# fruit omlette



## a.notherguy (Nov 17, 2008)

Just made a fruit omlette. Was surprisingly nice.

6 eggs, few spoons on splenda whisked up.

Poured it into the pan then when it had started to cook I threw a load of blueberrys in and finished it off under the grill so it rose and went fluffy.

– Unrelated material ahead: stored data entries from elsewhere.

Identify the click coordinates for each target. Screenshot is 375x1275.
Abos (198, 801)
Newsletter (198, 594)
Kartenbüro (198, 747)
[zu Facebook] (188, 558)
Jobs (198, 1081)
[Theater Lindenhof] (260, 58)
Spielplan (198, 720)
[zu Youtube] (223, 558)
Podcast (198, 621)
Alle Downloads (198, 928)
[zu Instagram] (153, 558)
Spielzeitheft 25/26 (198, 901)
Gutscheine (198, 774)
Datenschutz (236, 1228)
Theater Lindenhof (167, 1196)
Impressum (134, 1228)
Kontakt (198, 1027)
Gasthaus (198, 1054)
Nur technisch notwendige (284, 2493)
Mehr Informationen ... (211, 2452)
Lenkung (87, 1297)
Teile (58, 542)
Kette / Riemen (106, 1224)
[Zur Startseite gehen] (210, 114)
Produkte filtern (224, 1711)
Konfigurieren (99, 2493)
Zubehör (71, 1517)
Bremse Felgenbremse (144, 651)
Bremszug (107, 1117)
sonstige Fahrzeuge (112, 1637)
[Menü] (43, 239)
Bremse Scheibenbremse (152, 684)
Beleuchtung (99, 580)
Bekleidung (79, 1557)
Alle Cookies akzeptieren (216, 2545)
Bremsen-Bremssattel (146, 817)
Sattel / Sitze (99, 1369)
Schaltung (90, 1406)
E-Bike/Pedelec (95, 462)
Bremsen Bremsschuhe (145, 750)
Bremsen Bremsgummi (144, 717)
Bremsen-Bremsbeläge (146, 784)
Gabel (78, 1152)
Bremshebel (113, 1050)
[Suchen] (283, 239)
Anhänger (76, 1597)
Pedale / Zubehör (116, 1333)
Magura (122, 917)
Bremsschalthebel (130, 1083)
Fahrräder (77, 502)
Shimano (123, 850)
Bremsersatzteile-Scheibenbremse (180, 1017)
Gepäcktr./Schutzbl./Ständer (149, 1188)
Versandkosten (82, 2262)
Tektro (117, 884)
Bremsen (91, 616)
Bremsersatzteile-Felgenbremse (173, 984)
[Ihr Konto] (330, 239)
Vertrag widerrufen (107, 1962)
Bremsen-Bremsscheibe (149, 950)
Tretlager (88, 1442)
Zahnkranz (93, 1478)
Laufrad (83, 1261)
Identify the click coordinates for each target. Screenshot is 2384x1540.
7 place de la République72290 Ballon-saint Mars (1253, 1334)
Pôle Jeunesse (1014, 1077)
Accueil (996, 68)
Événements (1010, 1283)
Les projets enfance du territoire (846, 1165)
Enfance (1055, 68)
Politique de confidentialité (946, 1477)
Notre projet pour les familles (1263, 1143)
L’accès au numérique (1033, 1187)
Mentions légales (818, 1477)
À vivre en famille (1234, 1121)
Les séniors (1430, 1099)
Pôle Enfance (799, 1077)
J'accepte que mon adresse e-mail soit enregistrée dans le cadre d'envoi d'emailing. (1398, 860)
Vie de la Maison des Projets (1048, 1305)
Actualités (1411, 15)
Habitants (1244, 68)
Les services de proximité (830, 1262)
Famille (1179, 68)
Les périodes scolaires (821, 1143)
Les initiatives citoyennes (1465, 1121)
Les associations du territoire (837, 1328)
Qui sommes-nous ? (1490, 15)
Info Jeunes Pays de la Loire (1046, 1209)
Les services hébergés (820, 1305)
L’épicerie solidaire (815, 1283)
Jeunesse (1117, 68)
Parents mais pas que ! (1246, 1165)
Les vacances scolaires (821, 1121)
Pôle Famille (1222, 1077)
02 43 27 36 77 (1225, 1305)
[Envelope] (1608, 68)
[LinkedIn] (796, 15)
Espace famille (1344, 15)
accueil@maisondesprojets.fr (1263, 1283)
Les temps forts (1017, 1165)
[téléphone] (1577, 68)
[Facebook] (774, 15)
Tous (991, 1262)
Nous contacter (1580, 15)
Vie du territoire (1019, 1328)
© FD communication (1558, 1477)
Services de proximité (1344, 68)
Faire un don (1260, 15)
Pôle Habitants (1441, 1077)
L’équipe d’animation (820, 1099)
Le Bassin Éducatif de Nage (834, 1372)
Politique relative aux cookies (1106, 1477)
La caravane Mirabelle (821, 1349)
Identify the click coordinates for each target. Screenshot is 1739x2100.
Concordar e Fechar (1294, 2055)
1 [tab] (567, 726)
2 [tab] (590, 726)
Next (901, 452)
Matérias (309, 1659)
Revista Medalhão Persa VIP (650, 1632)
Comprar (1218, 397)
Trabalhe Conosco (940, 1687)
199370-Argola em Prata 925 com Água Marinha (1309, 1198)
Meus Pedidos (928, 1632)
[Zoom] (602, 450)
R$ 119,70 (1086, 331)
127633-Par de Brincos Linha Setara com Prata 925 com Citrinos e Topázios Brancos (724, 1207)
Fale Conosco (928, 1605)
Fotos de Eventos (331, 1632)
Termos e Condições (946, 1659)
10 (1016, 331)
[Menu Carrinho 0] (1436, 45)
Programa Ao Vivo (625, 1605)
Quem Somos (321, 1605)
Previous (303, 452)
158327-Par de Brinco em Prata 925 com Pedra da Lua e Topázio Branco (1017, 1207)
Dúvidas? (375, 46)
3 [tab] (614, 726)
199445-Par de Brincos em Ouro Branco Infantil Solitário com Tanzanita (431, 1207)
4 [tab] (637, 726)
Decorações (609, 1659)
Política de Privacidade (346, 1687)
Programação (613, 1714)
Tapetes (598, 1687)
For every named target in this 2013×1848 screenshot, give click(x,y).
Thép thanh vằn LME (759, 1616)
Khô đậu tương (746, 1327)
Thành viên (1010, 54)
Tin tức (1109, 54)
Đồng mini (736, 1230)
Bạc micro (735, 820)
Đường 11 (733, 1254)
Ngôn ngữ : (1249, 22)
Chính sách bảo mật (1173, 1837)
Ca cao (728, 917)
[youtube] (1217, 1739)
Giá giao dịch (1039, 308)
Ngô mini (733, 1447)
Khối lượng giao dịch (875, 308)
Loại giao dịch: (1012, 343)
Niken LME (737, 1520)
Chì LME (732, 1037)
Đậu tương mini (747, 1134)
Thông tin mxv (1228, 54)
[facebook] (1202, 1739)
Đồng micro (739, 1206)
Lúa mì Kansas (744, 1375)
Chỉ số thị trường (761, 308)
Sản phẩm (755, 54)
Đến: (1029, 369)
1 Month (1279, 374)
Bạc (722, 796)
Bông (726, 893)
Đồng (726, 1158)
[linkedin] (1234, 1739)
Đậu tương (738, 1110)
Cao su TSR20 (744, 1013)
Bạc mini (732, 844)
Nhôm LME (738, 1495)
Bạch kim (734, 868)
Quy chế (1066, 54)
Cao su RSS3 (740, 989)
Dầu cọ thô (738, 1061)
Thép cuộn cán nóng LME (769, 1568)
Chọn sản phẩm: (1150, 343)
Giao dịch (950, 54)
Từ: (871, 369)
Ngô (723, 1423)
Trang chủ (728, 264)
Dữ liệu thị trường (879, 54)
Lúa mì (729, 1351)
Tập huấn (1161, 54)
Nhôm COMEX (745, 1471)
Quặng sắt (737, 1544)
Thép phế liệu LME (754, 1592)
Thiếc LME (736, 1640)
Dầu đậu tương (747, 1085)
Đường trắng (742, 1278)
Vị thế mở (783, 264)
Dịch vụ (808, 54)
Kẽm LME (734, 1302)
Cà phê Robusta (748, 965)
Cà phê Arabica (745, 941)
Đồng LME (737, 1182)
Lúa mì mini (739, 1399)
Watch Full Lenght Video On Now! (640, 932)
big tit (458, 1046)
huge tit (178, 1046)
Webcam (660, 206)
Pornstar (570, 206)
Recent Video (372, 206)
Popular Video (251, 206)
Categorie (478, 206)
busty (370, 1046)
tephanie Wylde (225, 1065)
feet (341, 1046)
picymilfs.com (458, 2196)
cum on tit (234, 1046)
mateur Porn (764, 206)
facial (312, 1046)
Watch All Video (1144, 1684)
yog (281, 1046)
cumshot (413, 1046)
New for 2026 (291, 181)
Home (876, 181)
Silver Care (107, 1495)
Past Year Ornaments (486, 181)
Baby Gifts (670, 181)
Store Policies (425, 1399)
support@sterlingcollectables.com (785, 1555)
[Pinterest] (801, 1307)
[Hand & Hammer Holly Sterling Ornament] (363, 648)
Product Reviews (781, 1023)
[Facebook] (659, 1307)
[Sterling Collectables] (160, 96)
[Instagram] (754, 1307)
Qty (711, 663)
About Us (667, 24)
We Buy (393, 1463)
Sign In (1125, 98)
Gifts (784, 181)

Drizzled some honey over it.

Made a nice change


----------



## legoheed (Sep 14, 2011)

first time iv heard of this but sound suprisingly good


----------



## squatthis (May 3, 2010)

Sounds good


----------



## a.notherguy (Nov 17, 2008)

It did taste better than expected. Only made it cos the berries were goin off and I have so many eggs that if it was rank I would of dumped it and made a cheese omlette instead lol.


----------



## Guest (Jun 10, 2012)

Right, I'll be making this this week. Cheers babexx


----------



## Queenie (May 30, 2013)

Want!!!

Sounds lovely x x


----------



## Merlin (Sep 10, 2012)

Never heard of fruit omelet before but will definitely try this as I am sure it will be great for health. Thinking of using my favorite fruits in omelet and will share my recipe with you guys later. Fruits are great and we must add 2 servings if fruits in our daily meals.


----------



## infocus (Jun 12, 2009)

I've done 4 v large whole eggs mashed a banana in and then chucked a load of cinnamon in. Makes a change.


----------